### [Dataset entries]

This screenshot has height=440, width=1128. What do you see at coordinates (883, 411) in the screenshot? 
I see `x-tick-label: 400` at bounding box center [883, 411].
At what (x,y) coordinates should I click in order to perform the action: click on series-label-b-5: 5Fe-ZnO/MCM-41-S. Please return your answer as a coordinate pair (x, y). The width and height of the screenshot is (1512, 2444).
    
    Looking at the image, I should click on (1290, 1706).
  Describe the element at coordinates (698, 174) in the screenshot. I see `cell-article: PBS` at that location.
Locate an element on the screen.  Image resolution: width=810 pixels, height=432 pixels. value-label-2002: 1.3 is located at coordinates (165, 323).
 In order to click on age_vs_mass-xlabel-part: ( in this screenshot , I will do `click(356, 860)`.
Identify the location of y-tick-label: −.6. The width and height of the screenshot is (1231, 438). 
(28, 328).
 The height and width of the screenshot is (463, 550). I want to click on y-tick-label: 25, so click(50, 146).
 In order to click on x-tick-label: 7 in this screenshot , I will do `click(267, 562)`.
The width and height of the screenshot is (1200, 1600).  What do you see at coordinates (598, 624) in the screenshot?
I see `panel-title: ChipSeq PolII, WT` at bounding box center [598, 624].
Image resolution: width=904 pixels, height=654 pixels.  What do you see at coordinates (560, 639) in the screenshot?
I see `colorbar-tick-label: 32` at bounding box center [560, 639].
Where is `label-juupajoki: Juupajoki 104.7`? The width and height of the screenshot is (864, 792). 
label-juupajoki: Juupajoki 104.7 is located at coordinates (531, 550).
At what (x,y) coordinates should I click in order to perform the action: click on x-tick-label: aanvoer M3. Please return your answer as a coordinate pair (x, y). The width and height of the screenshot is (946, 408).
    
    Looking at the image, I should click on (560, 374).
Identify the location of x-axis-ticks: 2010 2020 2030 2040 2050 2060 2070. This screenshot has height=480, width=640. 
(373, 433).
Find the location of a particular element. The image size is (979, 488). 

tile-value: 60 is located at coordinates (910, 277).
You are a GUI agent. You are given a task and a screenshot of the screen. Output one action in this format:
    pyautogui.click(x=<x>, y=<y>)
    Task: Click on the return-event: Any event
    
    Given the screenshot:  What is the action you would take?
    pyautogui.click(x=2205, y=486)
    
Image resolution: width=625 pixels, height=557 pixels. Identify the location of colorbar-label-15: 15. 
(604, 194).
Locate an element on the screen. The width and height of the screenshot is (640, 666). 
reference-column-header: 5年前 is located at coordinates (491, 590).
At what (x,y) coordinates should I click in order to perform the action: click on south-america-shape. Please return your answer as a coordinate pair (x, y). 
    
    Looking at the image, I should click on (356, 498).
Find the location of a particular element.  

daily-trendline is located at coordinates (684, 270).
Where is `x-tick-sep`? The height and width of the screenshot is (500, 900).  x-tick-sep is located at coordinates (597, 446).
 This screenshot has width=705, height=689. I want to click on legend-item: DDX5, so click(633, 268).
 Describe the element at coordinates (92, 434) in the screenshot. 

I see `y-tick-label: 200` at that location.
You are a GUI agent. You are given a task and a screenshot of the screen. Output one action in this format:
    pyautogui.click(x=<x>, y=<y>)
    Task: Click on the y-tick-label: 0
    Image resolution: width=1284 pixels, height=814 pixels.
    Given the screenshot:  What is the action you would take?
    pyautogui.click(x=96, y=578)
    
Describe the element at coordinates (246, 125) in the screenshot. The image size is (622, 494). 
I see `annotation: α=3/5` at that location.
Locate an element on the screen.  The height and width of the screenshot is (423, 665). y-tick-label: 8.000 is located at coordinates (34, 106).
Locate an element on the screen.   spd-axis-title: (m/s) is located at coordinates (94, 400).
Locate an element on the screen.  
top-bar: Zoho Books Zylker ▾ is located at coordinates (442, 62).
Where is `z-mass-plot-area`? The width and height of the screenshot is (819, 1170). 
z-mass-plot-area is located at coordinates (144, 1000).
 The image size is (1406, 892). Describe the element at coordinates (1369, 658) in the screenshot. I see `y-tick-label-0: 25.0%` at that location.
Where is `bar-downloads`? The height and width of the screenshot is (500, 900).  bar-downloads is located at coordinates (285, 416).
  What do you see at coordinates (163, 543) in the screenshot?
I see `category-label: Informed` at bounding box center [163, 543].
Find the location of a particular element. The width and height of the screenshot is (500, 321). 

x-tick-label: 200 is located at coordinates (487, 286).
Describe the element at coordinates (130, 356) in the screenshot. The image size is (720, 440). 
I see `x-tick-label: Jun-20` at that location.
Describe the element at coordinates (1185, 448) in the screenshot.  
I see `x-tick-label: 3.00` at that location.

### [Exercise]
Collect every line of the material above that contains the string "plot", matching case exactly.

### [Solution]
Where is `z-mass-plot-area`? The width and height of the screenshot is (819, 1170). 
z-mass-plot-area is located at coordinates (144, 1000).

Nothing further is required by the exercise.